EXERCISE BRIEF: Only the lines from the one containing "Given: Click the Upgrade to premium badge" through the last line below belong in your copy; transcribe them exactly and omit any pictures.

Dataset items
--*--
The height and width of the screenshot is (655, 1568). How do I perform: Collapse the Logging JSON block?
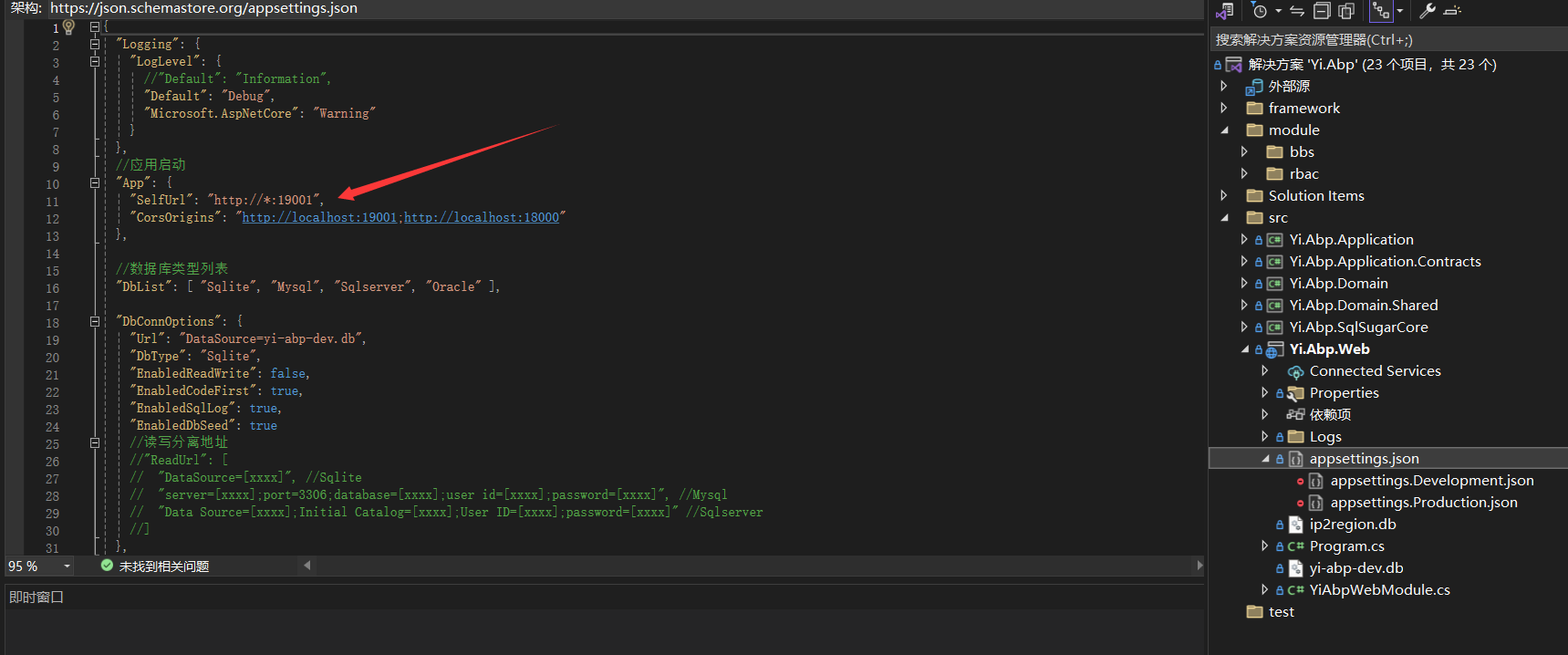pos(95,44)
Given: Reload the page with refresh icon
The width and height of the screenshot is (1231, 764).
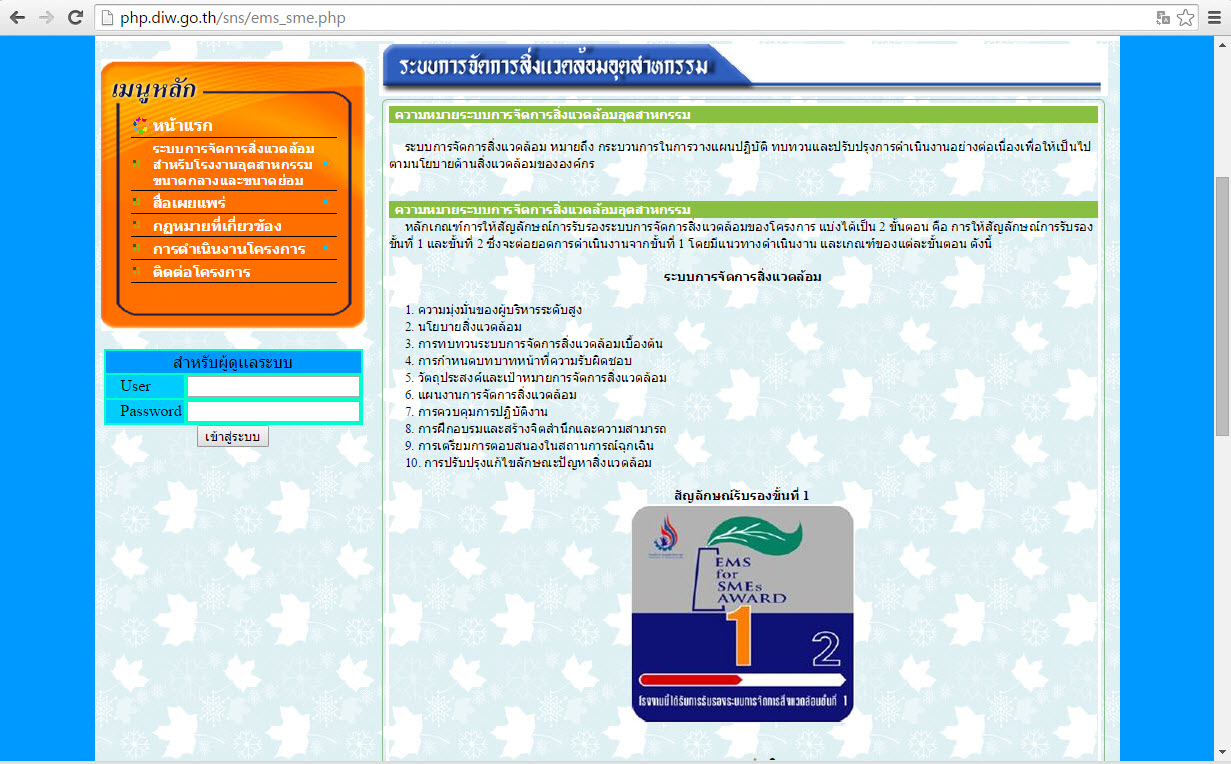Looking at the screenshot, I should [x=75, y=18].
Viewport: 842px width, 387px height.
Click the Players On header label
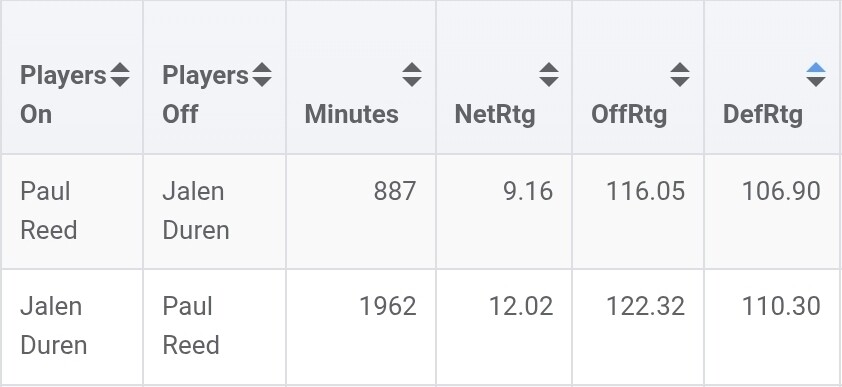63,94
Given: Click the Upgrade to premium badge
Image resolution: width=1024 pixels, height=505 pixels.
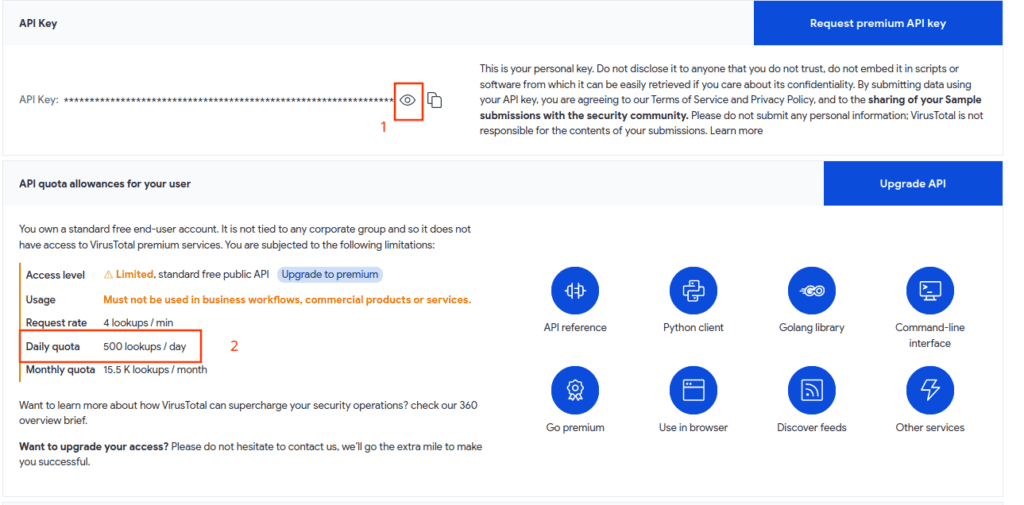Looking at the screenshot, I should pyautogui.click(x=330, y=274).
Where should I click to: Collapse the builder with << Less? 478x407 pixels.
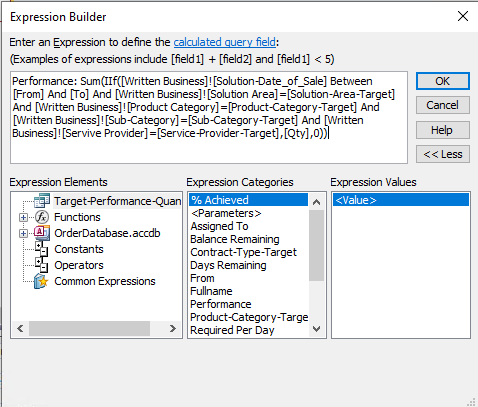(x=443, y=154)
--*--
ANSWER TO THE PROBLEM:
Given: Click the Upgrade to premium badge
Image resolution: width=1024 pixels, height=505 pixels.
Looking at the screenshot, I should pyautogui.click(x=330, y=274).
Where should I click to: Collapse the builder with << Less? 478x407 pixels.
(x=443, y=154)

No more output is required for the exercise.